*** The data ***

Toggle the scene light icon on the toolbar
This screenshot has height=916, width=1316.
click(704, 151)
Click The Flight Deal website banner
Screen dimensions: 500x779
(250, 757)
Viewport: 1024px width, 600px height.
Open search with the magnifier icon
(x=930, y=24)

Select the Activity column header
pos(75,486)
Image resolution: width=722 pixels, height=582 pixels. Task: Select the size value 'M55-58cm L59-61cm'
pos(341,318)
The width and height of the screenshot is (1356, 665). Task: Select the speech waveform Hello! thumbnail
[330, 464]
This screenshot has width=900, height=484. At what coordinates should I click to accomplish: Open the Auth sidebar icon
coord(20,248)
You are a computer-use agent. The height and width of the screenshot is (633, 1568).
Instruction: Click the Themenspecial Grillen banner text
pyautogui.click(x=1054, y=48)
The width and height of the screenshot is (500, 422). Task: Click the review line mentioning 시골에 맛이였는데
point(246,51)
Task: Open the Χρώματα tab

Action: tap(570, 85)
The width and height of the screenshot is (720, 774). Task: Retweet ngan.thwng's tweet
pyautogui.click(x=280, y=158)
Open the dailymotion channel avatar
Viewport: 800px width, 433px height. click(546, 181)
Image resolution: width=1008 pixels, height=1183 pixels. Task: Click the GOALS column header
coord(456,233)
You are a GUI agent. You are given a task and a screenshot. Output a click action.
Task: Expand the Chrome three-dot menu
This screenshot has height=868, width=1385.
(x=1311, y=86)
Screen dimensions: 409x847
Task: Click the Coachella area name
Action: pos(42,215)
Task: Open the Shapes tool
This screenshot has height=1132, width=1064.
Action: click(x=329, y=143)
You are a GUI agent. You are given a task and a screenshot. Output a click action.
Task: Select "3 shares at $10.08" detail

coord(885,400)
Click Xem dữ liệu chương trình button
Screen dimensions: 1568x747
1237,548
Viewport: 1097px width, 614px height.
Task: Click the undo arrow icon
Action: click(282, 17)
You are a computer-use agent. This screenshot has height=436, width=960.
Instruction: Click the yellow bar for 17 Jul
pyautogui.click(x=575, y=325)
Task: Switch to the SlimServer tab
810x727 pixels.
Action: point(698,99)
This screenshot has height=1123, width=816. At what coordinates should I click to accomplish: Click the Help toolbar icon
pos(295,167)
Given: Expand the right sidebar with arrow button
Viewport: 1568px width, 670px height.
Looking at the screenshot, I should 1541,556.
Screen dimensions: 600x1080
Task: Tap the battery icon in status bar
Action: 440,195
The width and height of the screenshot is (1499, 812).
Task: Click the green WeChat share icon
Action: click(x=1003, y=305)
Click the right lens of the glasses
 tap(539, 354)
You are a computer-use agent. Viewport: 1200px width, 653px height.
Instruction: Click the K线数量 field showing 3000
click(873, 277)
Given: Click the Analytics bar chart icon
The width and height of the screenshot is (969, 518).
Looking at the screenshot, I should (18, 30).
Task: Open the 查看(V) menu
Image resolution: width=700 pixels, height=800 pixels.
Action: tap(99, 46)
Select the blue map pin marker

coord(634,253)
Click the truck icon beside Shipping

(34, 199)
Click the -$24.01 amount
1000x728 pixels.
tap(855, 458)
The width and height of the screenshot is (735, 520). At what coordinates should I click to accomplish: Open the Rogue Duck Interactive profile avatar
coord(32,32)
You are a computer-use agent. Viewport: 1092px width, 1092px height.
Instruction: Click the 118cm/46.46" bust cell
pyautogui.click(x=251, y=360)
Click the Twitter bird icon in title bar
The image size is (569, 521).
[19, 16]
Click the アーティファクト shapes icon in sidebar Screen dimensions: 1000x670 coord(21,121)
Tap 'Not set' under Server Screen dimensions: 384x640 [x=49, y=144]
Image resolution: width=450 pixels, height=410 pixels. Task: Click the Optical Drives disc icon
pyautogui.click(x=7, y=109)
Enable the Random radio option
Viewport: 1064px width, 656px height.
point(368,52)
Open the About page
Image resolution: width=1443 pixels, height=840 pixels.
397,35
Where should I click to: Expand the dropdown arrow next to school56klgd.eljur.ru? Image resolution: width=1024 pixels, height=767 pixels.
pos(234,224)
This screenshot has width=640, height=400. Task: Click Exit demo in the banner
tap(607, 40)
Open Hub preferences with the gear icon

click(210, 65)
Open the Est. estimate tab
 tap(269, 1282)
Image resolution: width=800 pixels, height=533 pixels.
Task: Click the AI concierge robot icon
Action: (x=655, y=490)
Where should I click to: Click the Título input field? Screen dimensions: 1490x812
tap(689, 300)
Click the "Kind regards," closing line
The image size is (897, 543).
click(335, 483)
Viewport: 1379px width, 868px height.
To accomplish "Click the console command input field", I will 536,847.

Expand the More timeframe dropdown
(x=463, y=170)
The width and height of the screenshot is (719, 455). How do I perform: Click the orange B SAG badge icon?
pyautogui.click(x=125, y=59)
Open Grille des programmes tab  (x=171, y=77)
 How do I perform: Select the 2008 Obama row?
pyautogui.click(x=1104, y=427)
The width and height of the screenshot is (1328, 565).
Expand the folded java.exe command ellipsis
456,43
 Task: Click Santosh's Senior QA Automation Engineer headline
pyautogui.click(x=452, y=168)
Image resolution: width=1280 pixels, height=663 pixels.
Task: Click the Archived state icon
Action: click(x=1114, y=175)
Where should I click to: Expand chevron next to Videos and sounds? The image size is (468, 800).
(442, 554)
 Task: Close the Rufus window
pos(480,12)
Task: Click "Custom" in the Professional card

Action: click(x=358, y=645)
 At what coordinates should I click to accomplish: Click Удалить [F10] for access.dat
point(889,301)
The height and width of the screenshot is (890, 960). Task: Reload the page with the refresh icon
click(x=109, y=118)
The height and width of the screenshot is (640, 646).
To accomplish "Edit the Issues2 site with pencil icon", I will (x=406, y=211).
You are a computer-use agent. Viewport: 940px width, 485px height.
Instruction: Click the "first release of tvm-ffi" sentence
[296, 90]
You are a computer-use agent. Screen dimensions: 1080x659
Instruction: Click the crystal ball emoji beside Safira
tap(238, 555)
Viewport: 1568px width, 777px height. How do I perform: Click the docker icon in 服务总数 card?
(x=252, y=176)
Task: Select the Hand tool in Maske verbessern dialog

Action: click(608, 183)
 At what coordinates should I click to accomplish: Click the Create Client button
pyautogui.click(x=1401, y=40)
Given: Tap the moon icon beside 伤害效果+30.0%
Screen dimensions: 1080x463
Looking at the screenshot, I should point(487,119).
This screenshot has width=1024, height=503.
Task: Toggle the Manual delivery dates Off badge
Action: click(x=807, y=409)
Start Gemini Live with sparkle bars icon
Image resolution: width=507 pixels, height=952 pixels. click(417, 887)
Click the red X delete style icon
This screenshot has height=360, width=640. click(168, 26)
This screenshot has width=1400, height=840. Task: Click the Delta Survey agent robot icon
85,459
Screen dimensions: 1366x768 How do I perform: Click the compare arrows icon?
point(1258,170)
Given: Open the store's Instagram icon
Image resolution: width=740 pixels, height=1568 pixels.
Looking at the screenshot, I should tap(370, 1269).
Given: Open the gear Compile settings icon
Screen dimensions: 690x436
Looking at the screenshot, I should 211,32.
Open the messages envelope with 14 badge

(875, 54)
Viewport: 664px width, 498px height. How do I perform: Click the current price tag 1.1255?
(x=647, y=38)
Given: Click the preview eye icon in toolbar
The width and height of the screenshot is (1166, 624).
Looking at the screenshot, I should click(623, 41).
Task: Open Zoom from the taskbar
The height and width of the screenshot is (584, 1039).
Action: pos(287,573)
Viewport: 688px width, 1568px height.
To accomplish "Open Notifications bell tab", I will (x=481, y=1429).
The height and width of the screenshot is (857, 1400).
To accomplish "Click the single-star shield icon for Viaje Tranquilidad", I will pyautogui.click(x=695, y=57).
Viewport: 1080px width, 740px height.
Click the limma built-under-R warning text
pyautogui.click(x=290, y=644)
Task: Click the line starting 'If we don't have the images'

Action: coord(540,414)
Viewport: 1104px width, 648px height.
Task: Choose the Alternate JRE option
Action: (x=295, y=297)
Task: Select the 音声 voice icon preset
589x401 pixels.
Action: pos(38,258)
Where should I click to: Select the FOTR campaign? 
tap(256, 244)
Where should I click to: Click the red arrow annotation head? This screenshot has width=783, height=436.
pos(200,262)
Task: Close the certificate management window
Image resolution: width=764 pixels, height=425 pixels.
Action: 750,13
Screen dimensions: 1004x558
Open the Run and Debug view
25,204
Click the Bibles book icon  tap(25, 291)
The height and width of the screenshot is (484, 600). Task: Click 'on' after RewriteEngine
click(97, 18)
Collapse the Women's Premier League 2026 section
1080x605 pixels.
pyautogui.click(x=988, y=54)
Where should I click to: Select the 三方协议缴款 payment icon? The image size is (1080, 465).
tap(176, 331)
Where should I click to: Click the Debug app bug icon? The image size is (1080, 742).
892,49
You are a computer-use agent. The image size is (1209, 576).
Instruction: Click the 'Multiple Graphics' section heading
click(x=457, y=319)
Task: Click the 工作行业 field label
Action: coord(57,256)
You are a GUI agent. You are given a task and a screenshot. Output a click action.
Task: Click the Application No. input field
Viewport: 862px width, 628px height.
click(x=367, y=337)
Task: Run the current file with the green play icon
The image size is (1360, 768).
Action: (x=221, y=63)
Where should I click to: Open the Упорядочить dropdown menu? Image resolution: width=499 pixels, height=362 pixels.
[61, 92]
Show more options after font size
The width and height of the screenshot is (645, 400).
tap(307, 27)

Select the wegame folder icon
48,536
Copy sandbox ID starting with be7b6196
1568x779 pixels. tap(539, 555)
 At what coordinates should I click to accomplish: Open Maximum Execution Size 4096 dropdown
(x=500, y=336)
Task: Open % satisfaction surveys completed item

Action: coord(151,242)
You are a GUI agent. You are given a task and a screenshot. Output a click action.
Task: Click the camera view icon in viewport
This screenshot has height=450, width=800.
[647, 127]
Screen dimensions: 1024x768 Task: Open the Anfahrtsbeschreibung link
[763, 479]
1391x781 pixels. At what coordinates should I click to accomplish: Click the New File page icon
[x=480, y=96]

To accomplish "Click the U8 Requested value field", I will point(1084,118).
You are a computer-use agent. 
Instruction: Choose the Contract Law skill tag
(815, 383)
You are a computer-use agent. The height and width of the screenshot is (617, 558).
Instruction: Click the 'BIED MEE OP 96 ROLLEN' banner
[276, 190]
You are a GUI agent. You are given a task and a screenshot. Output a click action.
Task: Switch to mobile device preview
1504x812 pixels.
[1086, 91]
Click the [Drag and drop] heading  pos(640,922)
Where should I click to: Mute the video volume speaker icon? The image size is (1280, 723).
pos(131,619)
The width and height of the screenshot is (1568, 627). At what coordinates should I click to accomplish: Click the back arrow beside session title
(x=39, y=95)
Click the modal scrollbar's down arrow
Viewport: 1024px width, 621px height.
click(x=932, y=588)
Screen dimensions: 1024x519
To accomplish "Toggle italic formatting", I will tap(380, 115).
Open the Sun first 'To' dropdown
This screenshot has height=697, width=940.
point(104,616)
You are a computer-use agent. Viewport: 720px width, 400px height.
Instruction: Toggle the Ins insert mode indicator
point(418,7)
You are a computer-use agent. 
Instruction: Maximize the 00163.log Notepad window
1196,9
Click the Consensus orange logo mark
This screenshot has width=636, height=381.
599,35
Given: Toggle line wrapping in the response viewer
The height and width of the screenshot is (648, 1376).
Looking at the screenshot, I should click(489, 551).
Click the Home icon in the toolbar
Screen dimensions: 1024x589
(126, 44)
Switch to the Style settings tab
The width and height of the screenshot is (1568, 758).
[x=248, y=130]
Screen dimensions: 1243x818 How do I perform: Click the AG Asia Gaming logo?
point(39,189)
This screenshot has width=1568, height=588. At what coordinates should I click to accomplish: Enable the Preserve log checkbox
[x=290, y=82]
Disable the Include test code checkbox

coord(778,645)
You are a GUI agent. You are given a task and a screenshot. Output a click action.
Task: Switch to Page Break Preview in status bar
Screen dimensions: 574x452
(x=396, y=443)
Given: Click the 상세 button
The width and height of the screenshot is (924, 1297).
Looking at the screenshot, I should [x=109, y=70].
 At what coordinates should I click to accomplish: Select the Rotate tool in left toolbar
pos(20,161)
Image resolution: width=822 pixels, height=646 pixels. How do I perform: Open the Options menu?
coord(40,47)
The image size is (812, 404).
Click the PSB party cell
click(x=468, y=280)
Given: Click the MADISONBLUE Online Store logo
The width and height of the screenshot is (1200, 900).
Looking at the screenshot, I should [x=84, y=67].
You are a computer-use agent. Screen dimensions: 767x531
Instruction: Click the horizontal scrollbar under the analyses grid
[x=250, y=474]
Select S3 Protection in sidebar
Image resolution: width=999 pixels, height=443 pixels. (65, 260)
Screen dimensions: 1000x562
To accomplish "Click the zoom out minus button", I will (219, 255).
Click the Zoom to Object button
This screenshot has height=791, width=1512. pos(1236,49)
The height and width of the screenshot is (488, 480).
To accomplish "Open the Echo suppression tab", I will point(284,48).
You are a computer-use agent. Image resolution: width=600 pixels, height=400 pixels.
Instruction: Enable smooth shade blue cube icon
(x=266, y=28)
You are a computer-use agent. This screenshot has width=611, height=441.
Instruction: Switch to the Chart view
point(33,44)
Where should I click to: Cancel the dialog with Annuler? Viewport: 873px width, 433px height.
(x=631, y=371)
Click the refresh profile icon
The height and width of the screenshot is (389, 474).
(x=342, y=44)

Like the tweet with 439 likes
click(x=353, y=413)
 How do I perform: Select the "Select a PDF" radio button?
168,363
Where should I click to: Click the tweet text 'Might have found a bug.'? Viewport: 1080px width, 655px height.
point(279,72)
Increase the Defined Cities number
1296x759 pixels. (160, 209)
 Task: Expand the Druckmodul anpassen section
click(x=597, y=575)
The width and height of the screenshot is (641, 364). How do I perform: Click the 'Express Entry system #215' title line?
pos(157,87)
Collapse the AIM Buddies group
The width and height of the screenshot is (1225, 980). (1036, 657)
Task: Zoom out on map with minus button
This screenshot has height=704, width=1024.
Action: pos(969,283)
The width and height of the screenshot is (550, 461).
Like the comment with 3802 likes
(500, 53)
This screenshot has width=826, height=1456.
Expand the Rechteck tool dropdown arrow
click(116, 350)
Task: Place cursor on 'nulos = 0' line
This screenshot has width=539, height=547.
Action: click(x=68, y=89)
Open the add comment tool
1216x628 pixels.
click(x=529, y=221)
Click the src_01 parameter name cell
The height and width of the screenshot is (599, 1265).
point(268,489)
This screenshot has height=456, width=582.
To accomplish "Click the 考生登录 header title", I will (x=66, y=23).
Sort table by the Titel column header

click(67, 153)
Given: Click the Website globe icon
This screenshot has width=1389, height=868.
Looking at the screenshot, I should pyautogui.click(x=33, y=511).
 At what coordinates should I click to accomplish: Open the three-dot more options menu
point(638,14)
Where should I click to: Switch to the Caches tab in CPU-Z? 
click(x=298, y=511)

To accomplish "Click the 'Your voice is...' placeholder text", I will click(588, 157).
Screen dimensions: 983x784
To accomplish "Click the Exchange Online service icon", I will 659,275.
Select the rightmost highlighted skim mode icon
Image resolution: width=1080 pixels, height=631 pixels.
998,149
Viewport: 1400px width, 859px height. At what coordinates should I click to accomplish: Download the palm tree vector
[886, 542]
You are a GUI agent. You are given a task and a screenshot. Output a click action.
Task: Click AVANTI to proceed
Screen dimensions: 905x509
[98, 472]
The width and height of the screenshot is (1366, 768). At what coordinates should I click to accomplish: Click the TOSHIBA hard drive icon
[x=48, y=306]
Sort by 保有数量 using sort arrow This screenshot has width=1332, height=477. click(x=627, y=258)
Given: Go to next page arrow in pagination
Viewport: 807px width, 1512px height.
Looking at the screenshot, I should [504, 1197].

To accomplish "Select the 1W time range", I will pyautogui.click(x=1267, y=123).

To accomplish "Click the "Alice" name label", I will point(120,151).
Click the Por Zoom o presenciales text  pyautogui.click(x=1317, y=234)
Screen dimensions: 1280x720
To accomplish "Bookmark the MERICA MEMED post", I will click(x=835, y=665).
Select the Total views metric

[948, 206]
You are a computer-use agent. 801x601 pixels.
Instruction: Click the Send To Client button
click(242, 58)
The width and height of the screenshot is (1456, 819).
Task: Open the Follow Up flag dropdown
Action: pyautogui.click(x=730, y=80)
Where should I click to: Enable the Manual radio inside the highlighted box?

*** End of The data ***

Looking at the material above, please copy exactly every line from its first line through the line containing "Viewport: 1024px width, 600px height.", with both ends included and nothing else.

Toggle the scene light icon on the toolbar
This screenshot has height=916, width=1316.
click(704, 151)
Click The Flight Deal website banner
Screen dimensions: 500x779
(250, 757)
Viewport: 1024px width, 600px height.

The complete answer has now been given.